Premium
IC‐P1‐021: A novel web‐based system for automated computer classification in Alzheimer's dementia
Author(s) -
Duchesne Simon,
Crépeault Burt
Publication year - 2008
Publication title -
alzheimer's and dementia
Language(s) - English
Resource type - Journals
SCImago Journal Rank - 6.713
H-Index - 118
eISSN - 1552-5279
pISSN - 1552-5260
DOI - 10.1016/j.jalz.2008.05.032
Subject(s) - linear discriminant analysis , projection (relational algebra) , artificial intelligence , computer science , pattern recognition (psychology) , dementia , set (abstract data type) , machine learning , medicine , pathology , algorithm , disease , programming language
Background: Automated computer classification (ACC) techniques based on routine MRI provide aid to diagnostic information in an objective and reproducible fashion without being resource-intensive. To ensure simple yet reliable access, we propose a web-based ACC prototype tailored to the task of differentiating probable AD from normal aging. Methods: Input The system is based on anonymized T1weighted MR scans. Image quality control (QC) is performed manually on an 11-point scale. Processing The comparative ACC methodology exploits the differences in covariant patterns of Jacobian determinants and scaled grey-level intensity between subjects within a limited volume of interest centered on the medial temporal lobe. The classification result is obtained by comparing the resulting projection coordinates on relevant axes against a linear discriminant function. The nonlinear deformation field is also used to extract volumetric measures of specific temporal structures. Training data In the current instantiation the normative reference space for data projection was created using intensity and determinant features from 150 young controls. The linear discriminant function was obtained via forward stepwise linear discriminant analysis of a training set composed of 150 subjects: 75 patients with a diagnosis of probable AD and 75 age-matched controls without neurological or neuropsychological deficit.

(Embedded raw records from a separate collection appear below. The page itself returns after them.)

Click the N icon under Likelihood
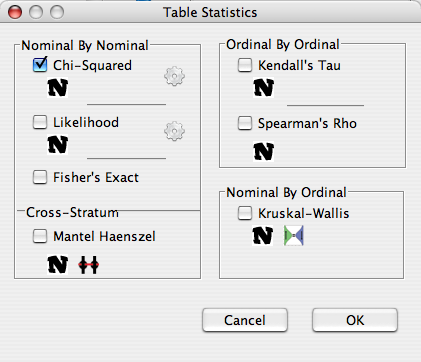Screen dimensions: 421x362 click(x=58, y=144)
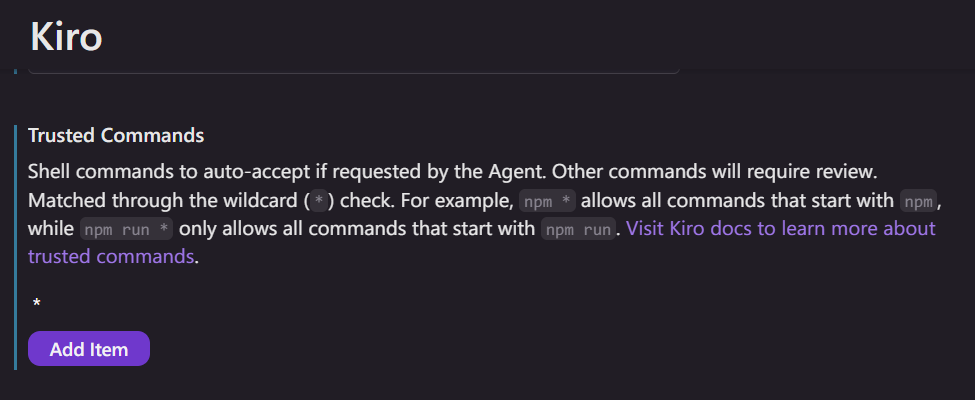Click the blue indicator bar beside Trusted Commands

(16, 247)
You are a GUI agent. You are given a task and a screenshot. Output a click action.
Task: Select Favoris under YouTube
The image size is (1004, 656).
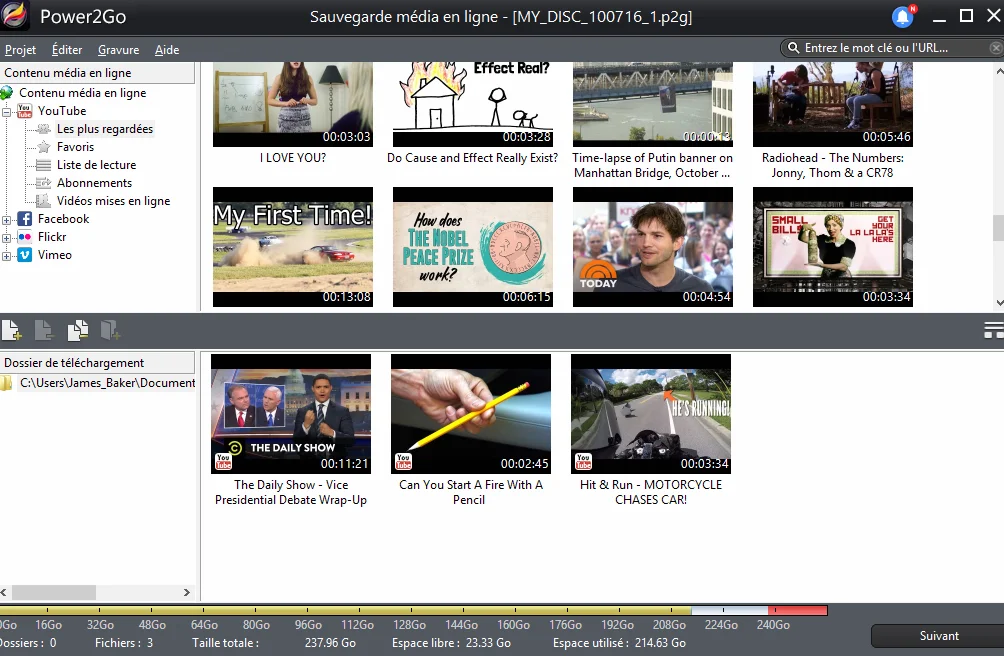tap(75, 147)
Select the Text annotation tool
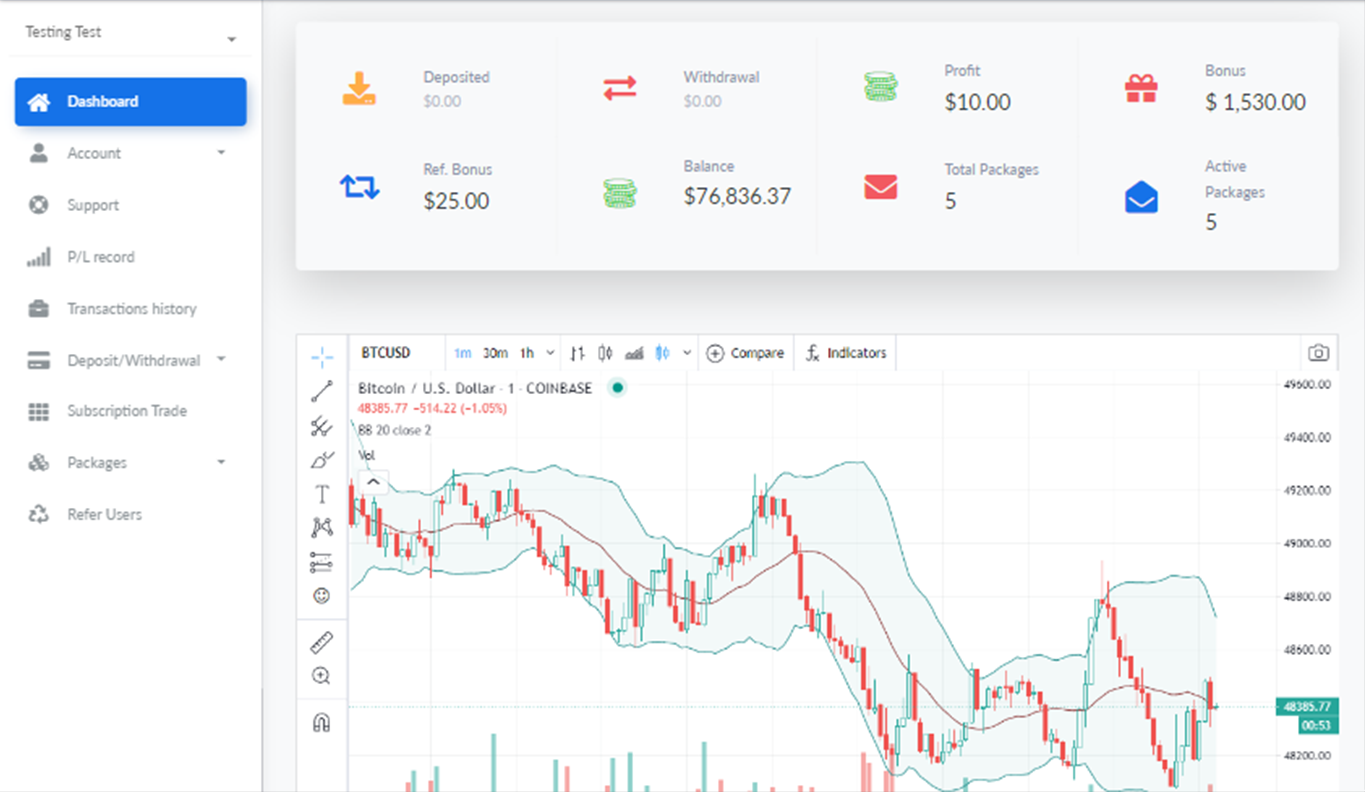Image resolution: width=1371 pixels, height=792 pixels. tap(321, 494)
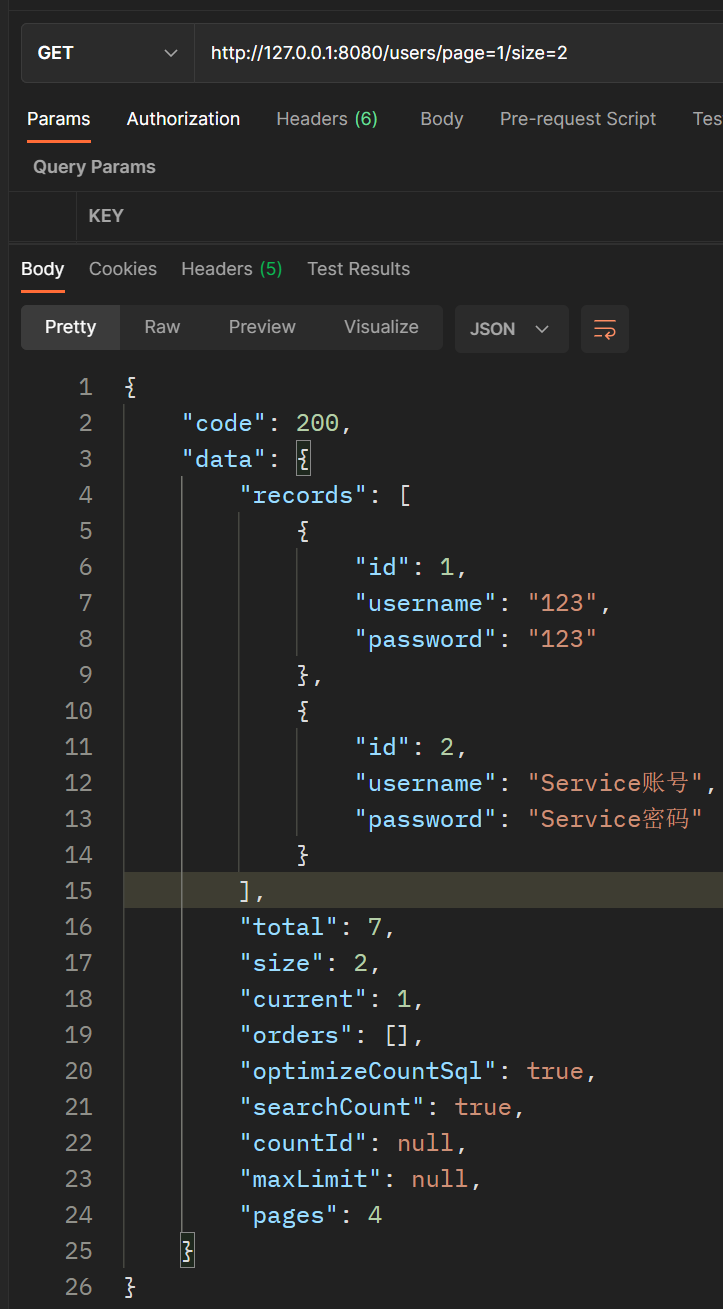Click the response Body tab
Image resolution: width=723 pixels, height=1309 pixels.
(42, 269)
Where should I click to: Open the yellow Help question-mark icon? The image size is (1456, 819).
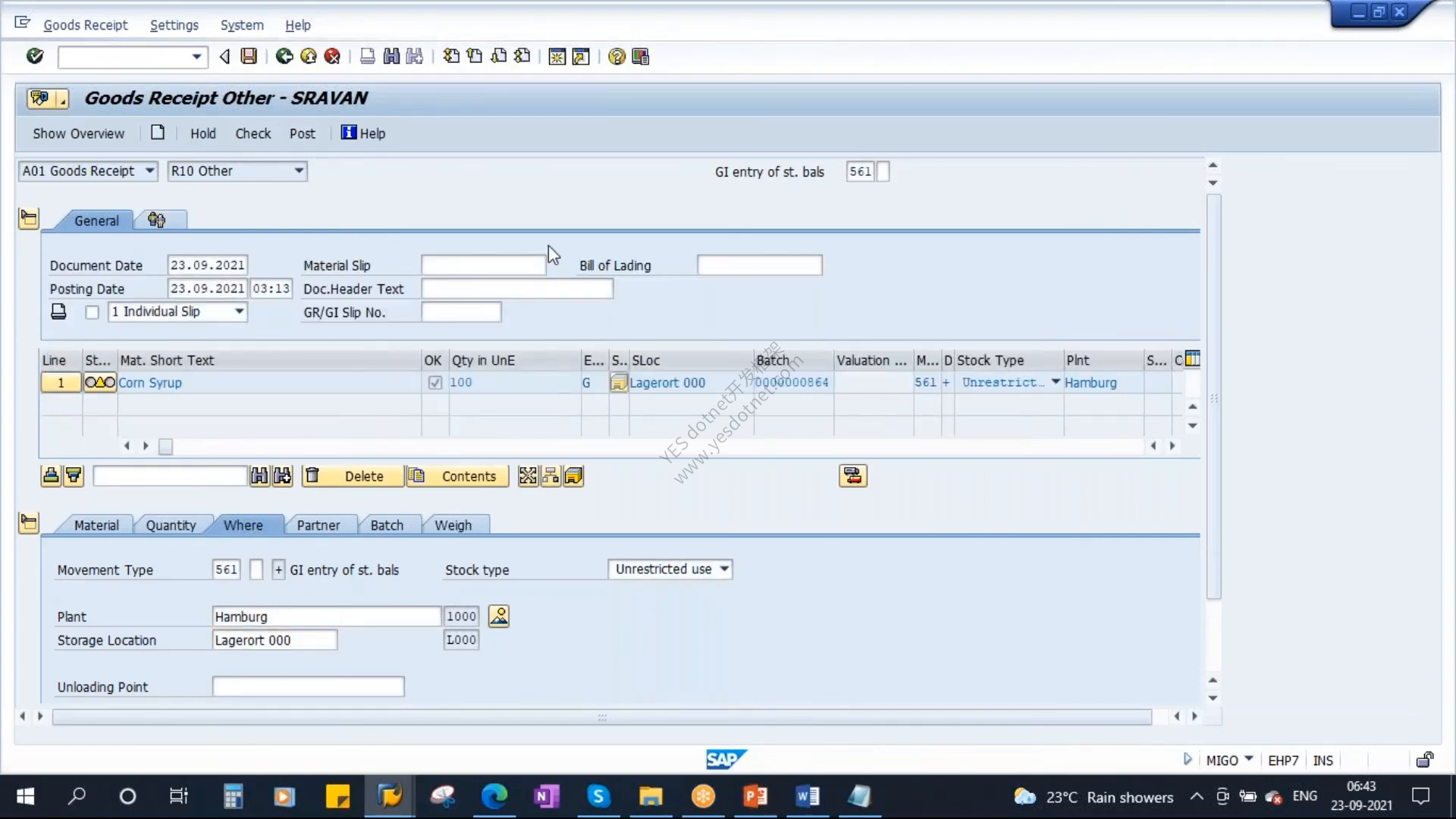(617, 57)
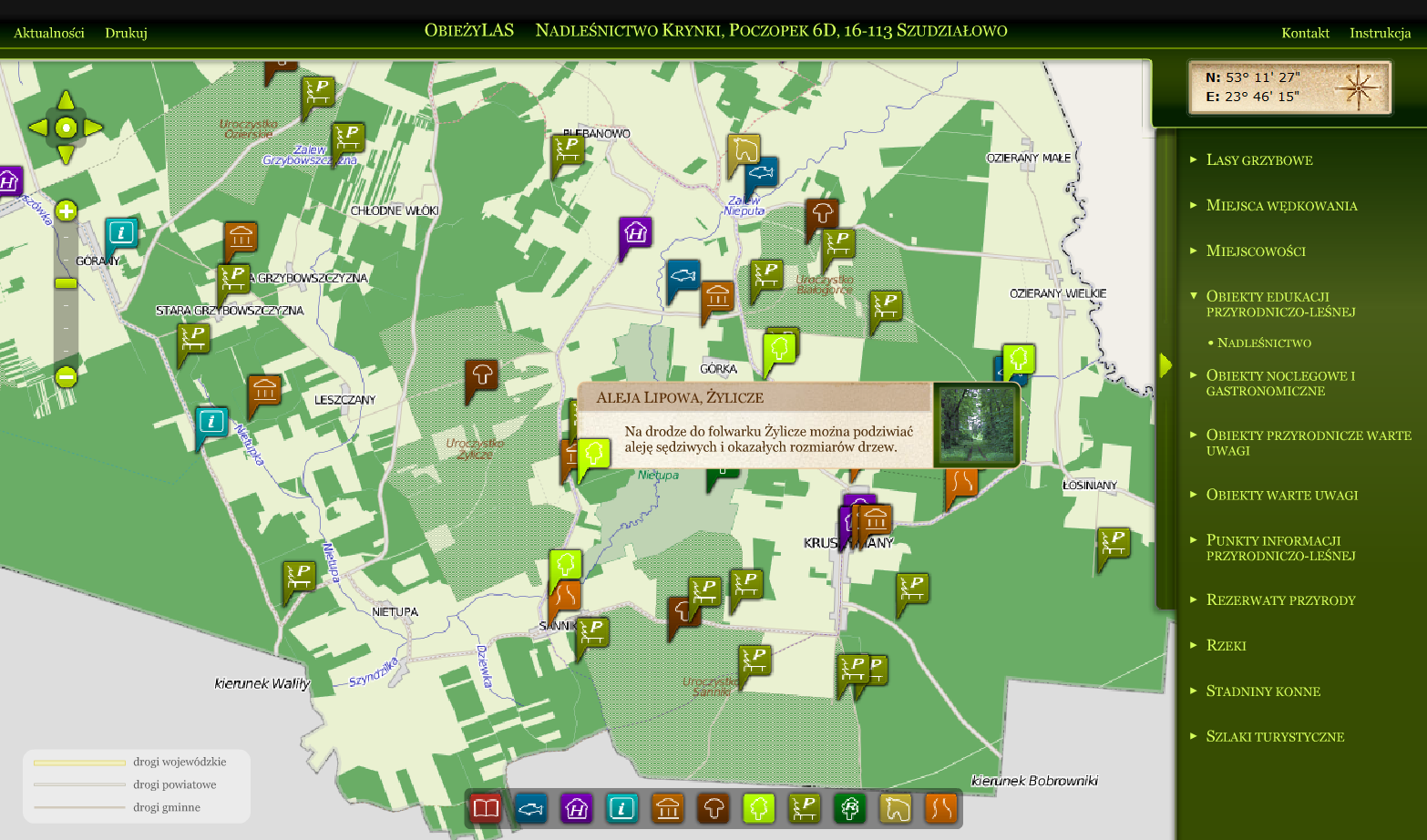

The AD subjects were individuals with mild to moderate probable AD recruited among outpatients seen at the IRCC Fatebenefratelli (Brescia, Italy). Longitudinal clinical assessment of all patients supported the diagnostic used as ground truth for the evaluation of the classification function. The final function is composed of 12 intensity and determinant features. Results: Reporting The report consists in three parts: a) QC information; b) quantitative information (e.g. Z-score of amygdalae and hippocampi with respect to retrospective data on age-matched CTRL); and c) summary classification information in support of clinical diagnosis. Conclusions: This web-based prototype interface is ready for routine clinical use for physicians working at the training site. Multi-site models will be made available in the next generation. The proposed technique is completely automated, requires no external expertise, and is completely objective. Acknowledgments: ICBM project, G. B. Frisoni (Brescia, Italy) for the data.